■ GIVEN TEXT ■
+-------+
They are on pace to drop below zero for good in 2066.

From 2015 to 2021 long-term interest rates sat at record lows. On average, during this period ten-year government bonds yielded 1.9% in America, 1.1% in Britain and zero in Germany. But just as investors got used to vanishingly low rates, those rates vanished. In 2022 America’s yields have risen from 1.5% to 3.8%, Britain’s from 1.0% to 4.1% and Germany’s from -0.2% to 2.0%.

Such abrupt surges have raised fears of an imminent recession and caused asset prices to plunge. Nonetheless, increases in long-term yields are likely to be temporary.

With apologies to homeowners with variable-rate mortgages, many borrowers have done well in 2022 because prices have risen faster than expected, inflating away some of their debts. Even after their recent rise, current ten-year government bond yields lag inflation over the past 12 months by five percentage points in America and a whopping ten points in the Netherlands.

This gap reflects investors’ expectation that inflation is likely to subside fairly soon. But recent research on long-run trends in interest rates suggests that creditors hoping for healthy real yields in future are still likely to be disappointed.

In 2020 Paul Schmelzing, an economist, published a dataset of interest rates and inflation dating back to the 1300s, in countries representing four-fifths of advanced-economy GDP. It showed that real long-term yields fell from the low double digits in the early Renaissance to the low single digits today. The trend applied to both public- and private-sector debt, and to seven of eight countries studied (the exception was Spain, where rates averaged 27% following Napoleon’s defeat in 1814).

Last month Mr Schmelzing, along with Kenneth Rogoff of Harvard and Barbara Rossi of Pompeu Fabra University, released a working paper that tried to identify key points in history when the path of interest rates changed. Surprisingly, GDP-weighted real rates followed nearly a straight-line long-term trajectory during the entire period, falling by an average of 0.016% per year. The only two events that appeared to disrupt the trend were the Black Death and a wave of sovereign-debt defaults in the late 1550s. All other deviations — including those following the founding of America’s Federal Reserve in 1913 and the advent of inflation-targeting central banks—could not be distinguished statistically from random chance.

This trend may be of little use to speculators, as rates have drifted towards its level only over long periods. People investing on behalf of their grandchildren should take note: the 700-year pattern suggests that current real rates should be just 0.7%.

The authors speculate that the trend may be more likely to flatten out as rates approach negative territory than to continue for ever. However, they “do not see evidence of that yet”. A simple linear extrapolation implies that on average, real rates will sink below zero for good in 2066.
+-------+
Stored data entries

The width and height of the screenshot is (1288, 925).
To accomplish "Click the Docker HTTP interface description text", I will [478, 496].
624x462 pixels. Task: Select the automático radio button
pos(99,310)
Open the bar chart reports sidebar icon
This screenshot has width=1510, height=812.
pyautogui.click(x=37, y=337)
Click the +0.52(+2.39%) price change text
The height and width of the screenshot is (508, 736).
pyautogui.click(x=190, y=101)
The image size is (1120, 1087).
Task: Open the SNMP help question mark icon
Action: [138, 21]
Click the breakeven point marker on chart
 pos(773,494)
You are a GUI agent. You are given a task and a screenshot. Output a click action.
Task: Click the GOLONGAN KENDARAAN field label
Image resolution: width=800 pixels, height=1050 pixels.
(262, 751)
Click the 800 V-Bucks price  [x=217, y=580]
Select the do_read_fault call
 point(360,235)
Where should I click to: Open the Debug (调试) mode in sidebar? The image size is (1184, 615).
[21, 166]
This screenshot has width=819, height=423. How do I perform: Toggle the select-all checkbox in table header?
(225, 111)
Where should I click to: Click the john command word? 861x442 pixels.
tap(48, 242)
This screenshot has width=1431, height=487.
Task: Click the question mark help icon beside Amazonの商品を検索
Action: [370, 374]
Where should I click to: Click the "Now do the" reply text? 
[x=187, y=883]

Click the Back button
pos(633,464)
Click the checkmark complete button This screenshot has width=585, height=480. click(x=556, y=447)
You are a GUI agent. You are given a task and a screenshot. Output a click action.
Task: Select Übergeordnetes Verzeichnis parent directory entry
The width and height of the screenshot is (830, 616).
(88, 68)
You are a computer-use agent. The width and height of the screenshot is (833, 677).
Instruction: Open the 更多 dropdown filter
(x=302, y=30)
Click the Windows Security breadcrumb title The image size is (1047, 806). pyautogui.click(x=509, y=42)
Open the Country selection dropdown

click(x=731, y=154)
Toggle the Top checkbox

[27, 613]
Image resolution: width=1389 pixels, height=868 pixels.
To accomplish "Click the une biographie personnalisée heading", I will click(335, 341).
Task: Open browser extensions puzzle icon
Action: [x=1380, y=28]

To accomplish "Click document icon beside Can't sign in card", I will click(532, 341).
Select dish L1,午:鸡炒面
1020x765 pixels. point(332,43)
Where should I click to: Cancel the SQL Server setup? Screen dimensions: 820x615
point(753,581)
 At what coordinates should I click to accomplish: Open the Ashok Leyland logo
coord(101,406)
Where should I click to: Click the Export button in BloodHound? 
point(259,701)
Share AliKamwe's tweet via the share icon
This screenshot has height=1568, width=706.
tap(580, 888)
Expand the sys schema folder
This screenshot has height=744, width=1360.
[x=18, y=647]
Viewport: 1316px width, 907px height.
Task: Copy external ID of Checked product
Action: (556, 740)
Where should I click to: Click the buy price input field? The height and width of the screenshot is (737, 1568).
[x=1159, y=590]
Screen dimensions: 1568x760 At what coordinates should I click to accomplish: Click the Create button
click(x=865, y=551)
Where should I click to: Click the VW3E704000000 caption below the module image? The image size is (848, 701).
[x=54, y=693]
+-------+
■ TASK DETAILS ■
Can you copy the stretch from "They are on" through "-0.2% to 2.0%." of the interest-rate text, swapping "long-term" for "long-dated" each time it appears?

■ COMPLETED TASK ■
They are on pace to drop below zero for good in 2066.

From 2015 to 2021 long-dated interest rates sat at record lows. On average, during this period ten-year government bonds yielded 1.9% in America, 1.1% in Britain and zero in Germany. But just as investors got used to vanishingly low rates, those rates vanished. In 2022 America’s yields have risen from 1.5% to 3.8%, Britain’s from 1.0% to 4.1% and Germany’s from -0.2% to 2.0%.